**DIRECTIVE**
Rewrite the entries from the start through the line containing "pos(427,39)", changing "search input box" to "search field" and keeping everything else the same. Leave the pictures out of your answer.
# START OF MATERIAL SUPPLIED
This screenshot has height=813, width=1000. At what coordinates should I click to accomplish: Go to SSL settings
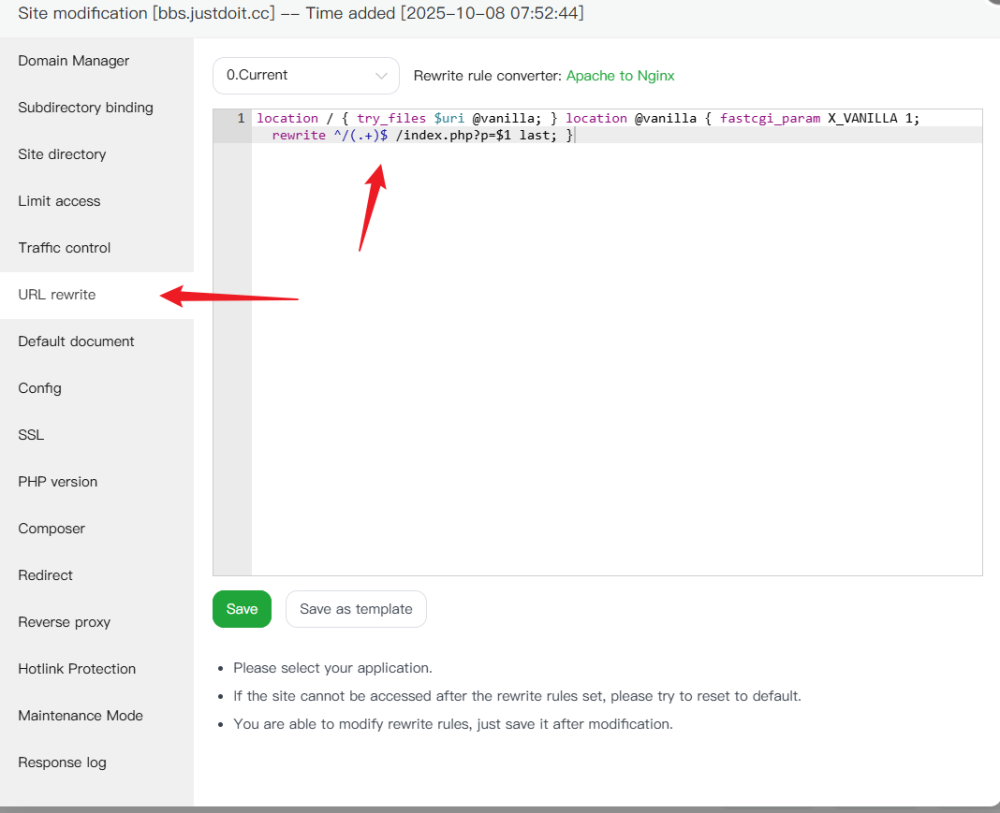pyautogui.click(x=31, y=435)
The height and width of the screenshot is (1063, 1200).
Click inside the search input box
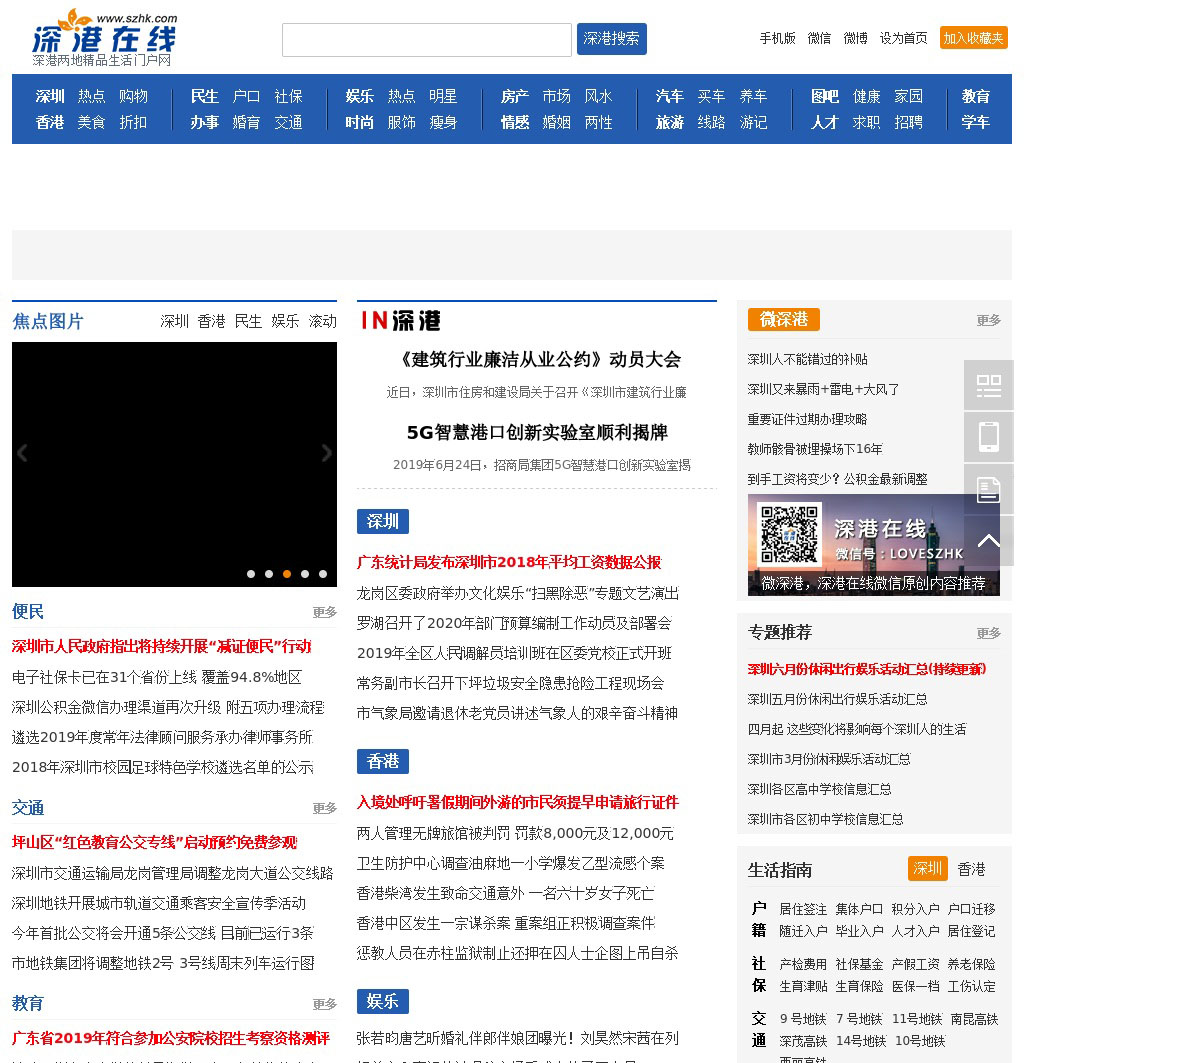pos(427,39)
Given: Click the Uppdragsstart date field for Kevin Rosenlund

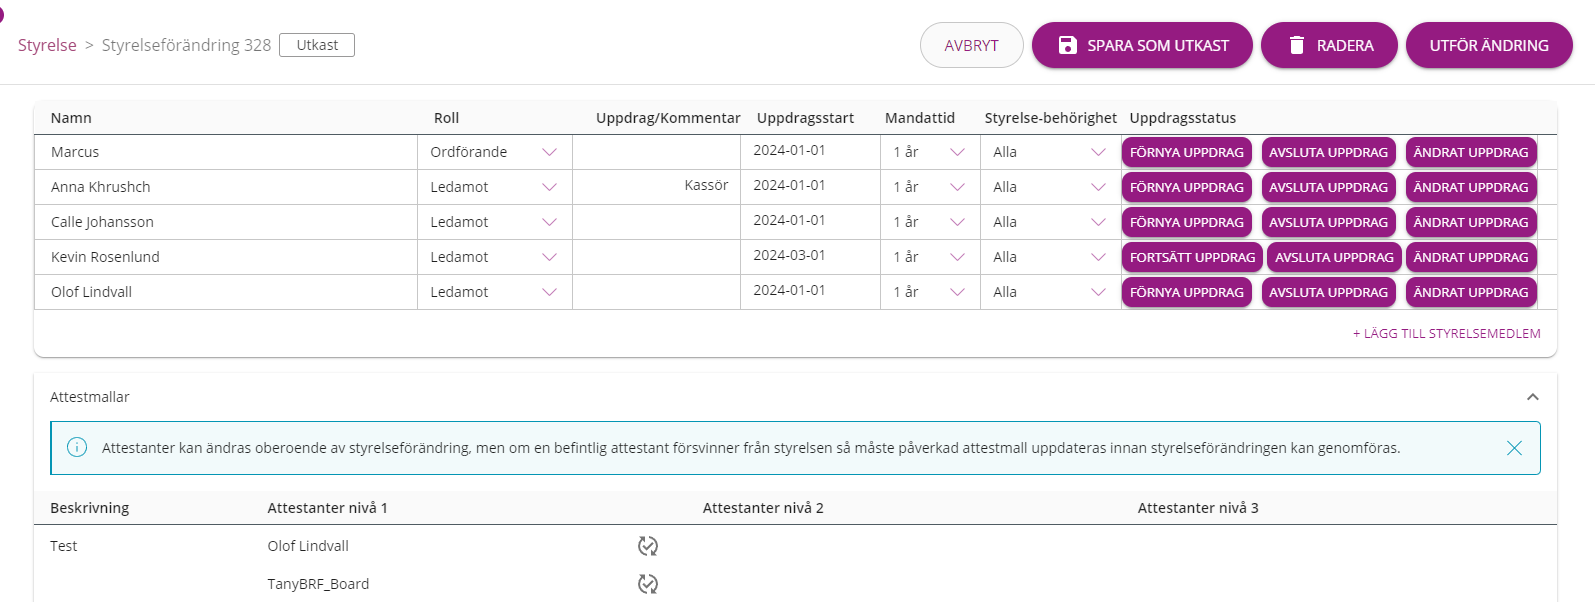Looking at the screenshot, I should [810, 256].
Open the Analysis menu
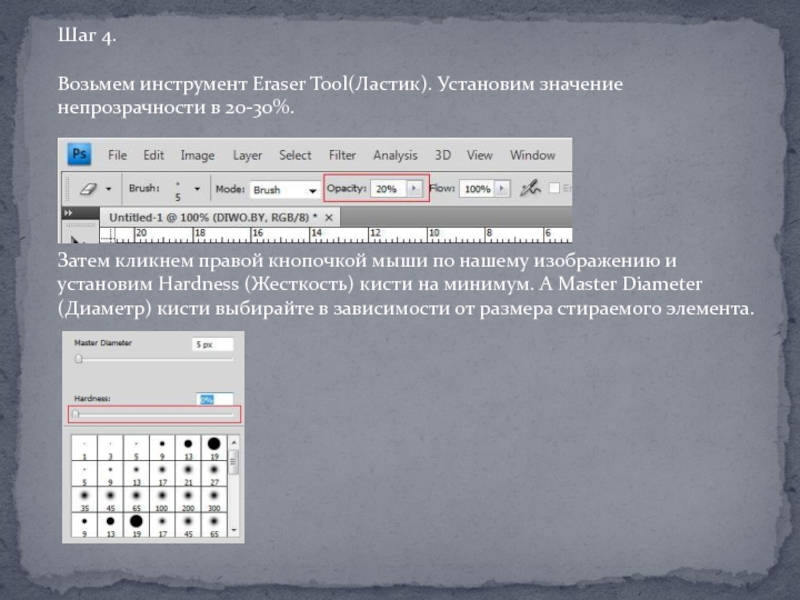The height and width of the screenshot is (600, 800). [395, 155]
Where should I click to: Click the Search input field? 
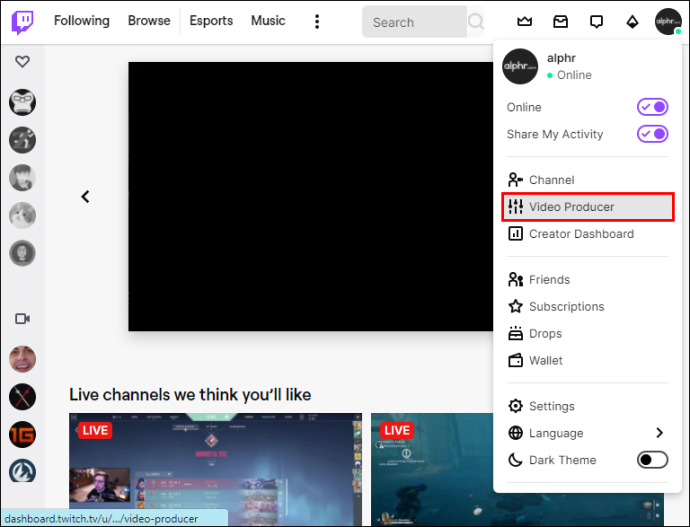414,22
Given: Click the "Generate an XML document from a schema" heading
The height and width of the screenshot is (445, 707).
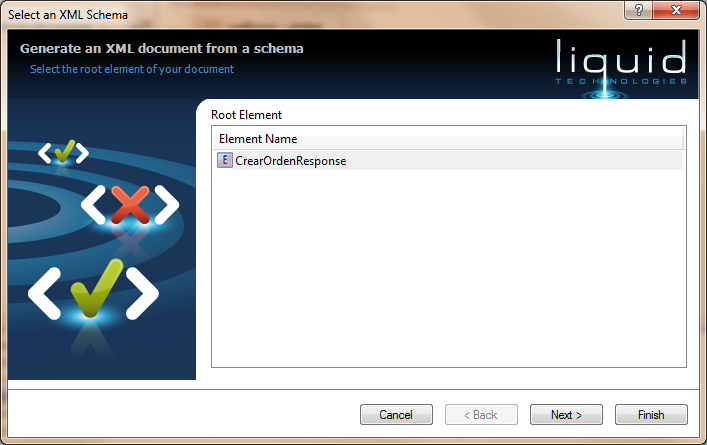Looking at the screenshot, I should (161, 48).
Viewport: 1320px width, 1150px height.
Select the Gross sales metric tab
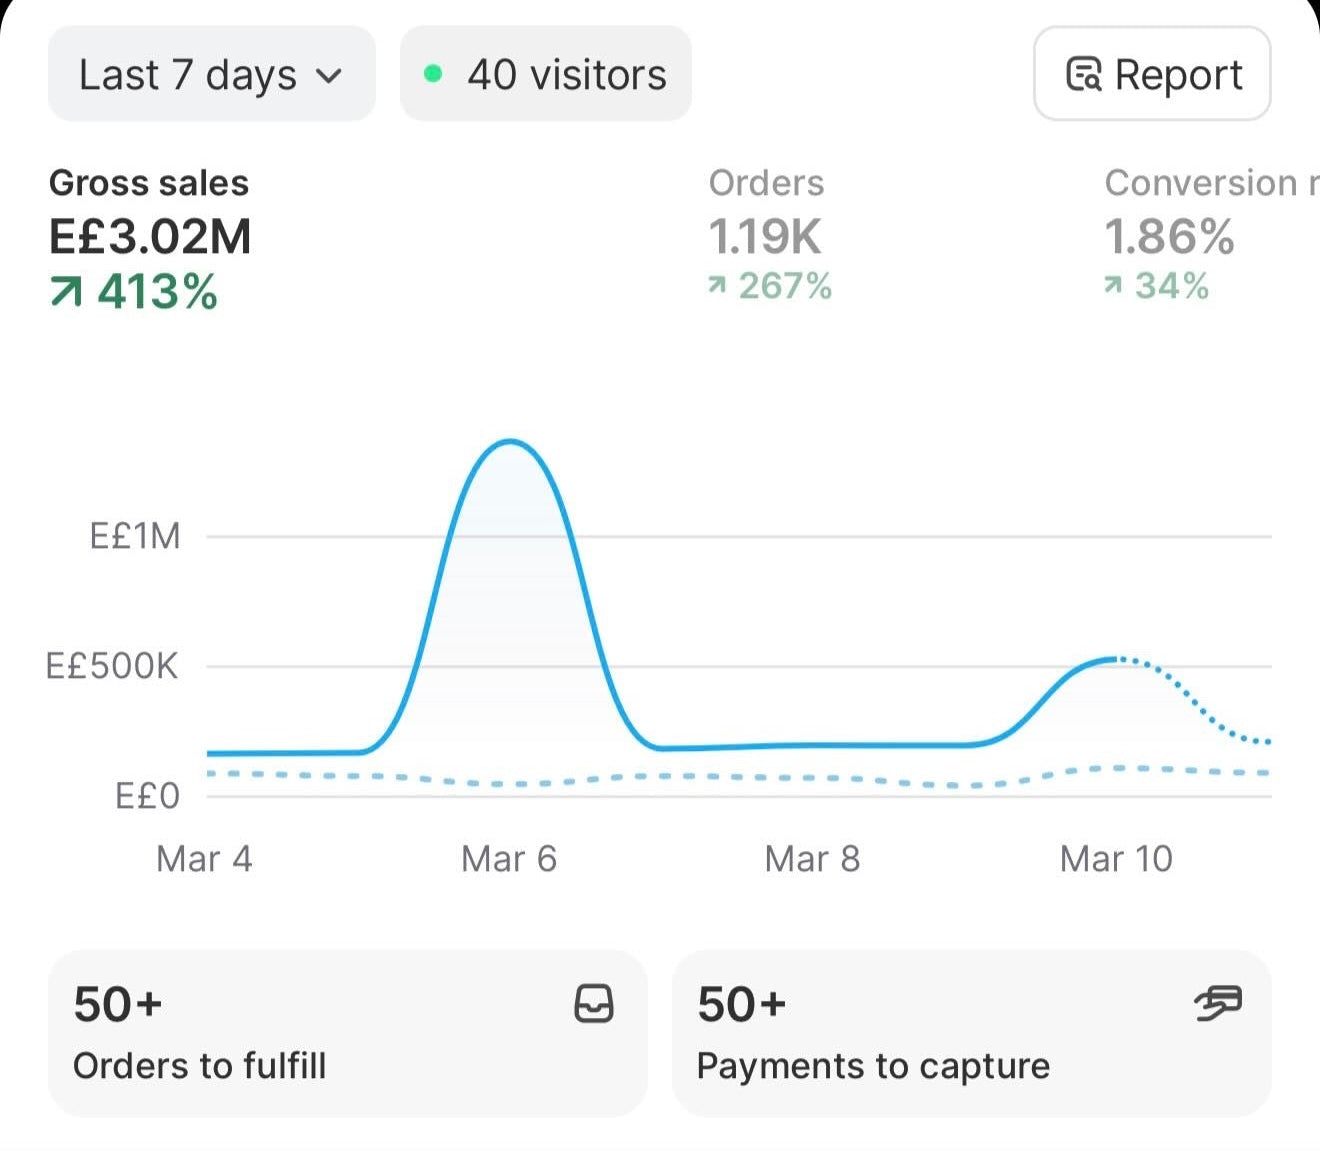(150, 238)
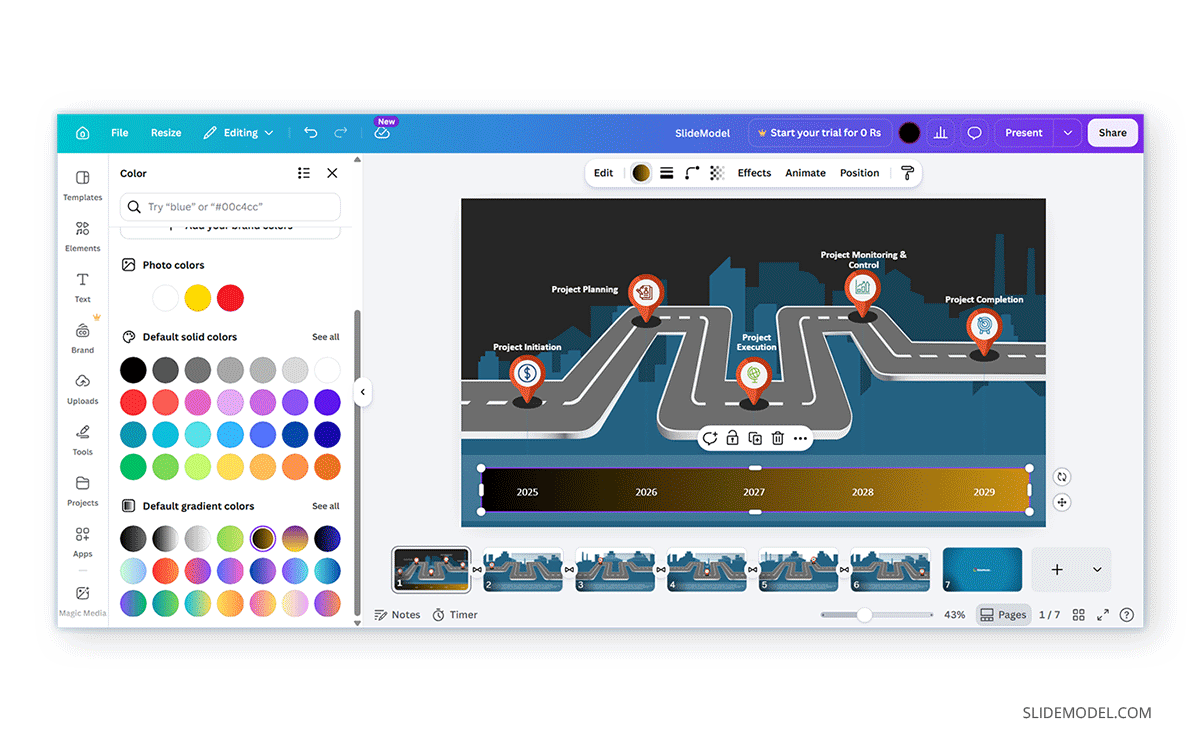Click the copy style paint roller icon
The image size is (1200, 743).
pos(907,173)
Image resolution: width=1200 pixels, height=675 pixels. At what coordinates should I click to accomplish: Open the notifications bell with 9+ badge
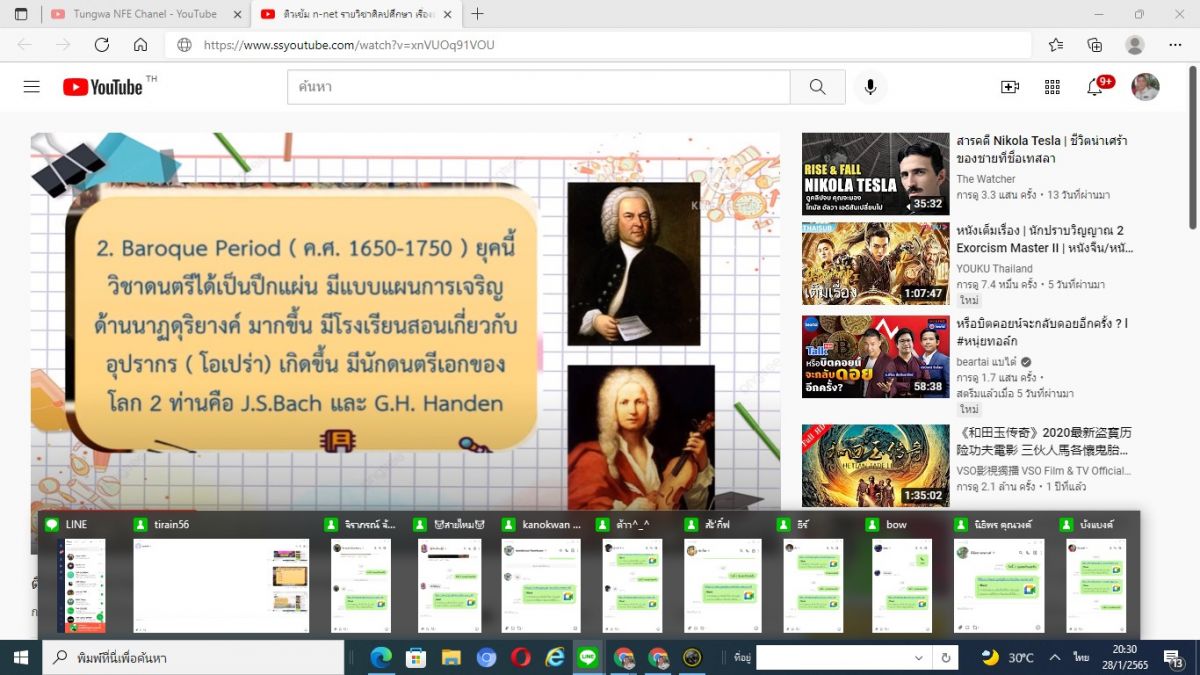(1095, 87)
# END OF MATERIAL SUPPLIED
**FULL RESPONSE**
This screenshot has height=813, width=1000. At what coordinates should I click to accomplish: Go to SSL settings
pyautogui.click(x=31, y=435)
The height and width of the screenshot is (1063, 1200).
Click inside the search field
pos(427,39)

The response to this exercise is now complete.